I was looking for more plasticity and viscosity than I could wring out of Flash, hopefully the animation gives some sense of the intent.
[UPDATE] I entered the The Flat Music Player in the MEX Design Competition. If you like it, you can vote for it.
Inspiration
Lumines
Amaztype
last.fm
Hype Machine
Universe by Jonathan Harris
NokiaDesign
absolutely amazing work!
we're building out the grooveshark API and i'd love to get you an early testing account to see if you can put together a masterful piece
-andrew
Posted by: Andrew Wise | May 25, 2008 at 19:45
Okay, so I wrote about 10 mins of comment here, but thanks to the wonderful IE, it all got deleted, so I'm gonna try again, but shorten it abit down - I'm liking the looks. Fancy :) Having troubles however, picturing myself manouvering around on it when trying to hold on to something while on a packed, moving bus, trying to change the song or the album. Also, how would "home made" albums look, who doesnt have album art? And playlists? Personally, 90% of the music I listen to on my iPod is playlists with about 15-40 songs in it. Could there possibly be an option to make playlists while on the run, not sat behind your computer at home? That's the main thing I've missed when it comes to iPods anyway, not being able to easily make a long playlist, when you don't have a pc nearby, without using your entire day on it.
I have close to no idea when it comes to this stuff really, I'm just giving my 2 cents.
GJ tho.
Posted by: Oppvaskbenk | May 25, 2008 at 00:07
I understand for the sake of this post, you had to explain your player idea, but do keep in mind: If you need to explain your interface to users, your device has already failed.

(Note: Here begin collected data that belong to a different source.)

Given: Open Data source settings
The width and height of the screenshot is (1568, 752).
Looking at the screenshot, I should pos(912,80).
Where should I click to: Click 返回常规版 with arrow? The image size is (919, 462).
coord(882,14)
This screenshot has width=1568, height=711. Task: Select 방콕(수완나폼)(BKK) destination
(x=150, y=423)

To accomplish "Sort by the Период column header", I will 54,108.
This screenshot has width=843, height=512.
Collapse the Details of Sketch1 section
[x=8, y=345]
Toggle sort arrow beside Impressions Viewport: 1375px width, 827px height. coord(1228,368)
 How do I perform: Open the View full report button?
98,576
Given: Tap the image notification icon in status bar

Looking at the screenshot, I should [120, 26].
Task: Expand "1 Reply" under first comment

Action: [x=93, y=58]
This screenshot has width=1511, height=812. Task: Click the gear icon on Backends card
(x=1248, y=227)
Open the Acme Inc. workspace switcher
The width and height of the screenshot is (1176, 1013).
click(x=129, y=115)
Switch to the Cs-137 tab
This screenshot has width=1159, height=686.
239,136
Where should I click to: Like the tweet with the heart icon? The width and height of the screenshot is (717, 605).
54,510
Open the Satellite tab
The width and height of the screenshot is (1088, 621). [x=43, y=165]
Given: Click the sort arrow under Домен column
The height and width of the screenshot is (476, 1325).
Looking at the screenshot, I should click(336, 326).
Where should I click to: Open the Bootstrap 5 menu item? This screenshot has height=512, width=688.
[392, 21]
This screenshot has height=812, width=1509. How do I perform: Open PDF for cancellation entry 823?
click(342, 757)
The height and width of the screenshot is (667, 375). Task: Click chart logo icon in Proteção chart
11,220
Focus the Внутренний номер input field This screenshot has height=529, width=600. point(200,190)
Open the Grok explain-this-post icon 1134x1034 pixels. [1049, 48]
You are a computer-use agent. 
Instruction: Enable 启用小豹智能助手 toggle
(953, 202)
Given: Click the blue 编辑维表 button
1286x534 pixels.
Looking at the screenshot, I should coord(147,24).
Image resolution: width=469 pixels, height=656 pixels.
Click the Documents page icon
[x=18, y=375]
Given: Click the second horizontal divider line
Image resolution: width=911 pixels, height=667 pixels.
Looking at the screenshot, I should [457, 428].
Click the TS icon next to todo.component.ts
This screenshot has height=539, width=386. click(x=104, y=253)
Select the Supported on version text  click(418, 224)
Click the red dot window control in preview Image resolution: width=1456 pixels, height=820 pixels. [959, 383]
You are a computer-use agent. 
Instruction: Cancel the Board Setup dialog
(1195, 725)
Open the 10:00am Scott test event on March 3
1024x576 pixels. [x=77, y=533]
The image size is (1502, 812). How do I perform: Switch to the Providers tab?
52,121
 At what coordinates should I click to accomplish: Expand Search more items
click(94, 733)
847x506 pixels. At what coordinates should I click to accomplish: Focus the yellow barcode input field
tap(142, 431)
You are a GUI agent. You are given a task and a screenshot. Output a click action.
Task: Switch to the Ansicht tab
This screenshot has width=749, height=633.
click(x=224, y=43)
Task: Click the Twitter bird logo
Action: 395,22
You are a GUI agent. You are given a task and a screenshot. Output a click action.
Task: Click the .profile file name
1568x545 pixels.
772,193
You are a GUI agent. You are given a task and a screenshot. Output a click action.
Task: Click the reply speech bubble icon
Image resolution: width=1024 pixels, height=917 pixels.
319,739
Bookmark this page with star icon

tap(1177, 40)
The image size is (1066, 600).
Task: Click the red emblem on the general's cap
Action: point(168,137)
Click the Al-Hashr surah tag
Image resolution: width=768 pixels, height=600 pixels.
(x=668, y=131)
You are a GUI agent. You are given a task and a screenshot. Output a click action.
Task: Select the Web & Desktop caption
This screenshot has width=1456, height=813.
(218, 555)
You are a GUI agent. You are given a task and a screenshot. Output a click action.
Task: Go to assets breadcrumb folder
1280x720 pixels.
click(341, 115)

Nevertheless it looks very interesting and I am looking forward to play with it.
Posted by: AJK | May 13, 2008 at 15:22
Steven: You are suggesting the exact opposite of what I'm aiming for: I'm trying to show the big picture on a small screen.
An audio browser is strictly sequential one-at-a-time and probably would have to be linear too. My experience with audio browsers is limited, I've only attempted it for short commands and that worked very well.
But how do you propose an audio browser can be used to select between 2000 songs?? I remain highly skeptical! :-)
Alexander: I've heard both. Some prefer to click, some ask for video. I can easily pull out the stop commands, but it would become a really short video. I'll see what I can do.
Posted by: Morten Hjerde | May 06, 2008 at 19:58
> In addition, music is sound; you can't actually see it or touch it. You have to choose a visual representation
Why? Why do you have to choose a visual representation? Why not snippets of audio? Sure, probably /along with/ the visuals, but its a reasonable bet anyone browsing the music library is willing to put up with noise during it.
We actually designed a couple interfaces (not launched, maybe ever) that had audio browsers. I think it could work, and could be extended up (to album, artist or genre) to snapshots-of-style in the way that album art is extended down...
... which leads me to another annoyance. I think the "abstraction that most people understand and are used to" is lame. I may or may not have seen a physical album anymore. Collections often have pretty uninspired art. And tracks have NONE.
Now, it would be nice if artists would figure this out, and start building track-level art, then software folks start supporting additional metadata, but until then, I am disappointed in album art browsers.
Otherwise nice, btw. I just always focus on the negatives areas of opportunity.
Posted by: Steven Hoober | May 06, 2008 at 17:39
Hi there, this looks quite interesting but the demo flash is a bit confusing... any chance you can make it move automatically without needing to click?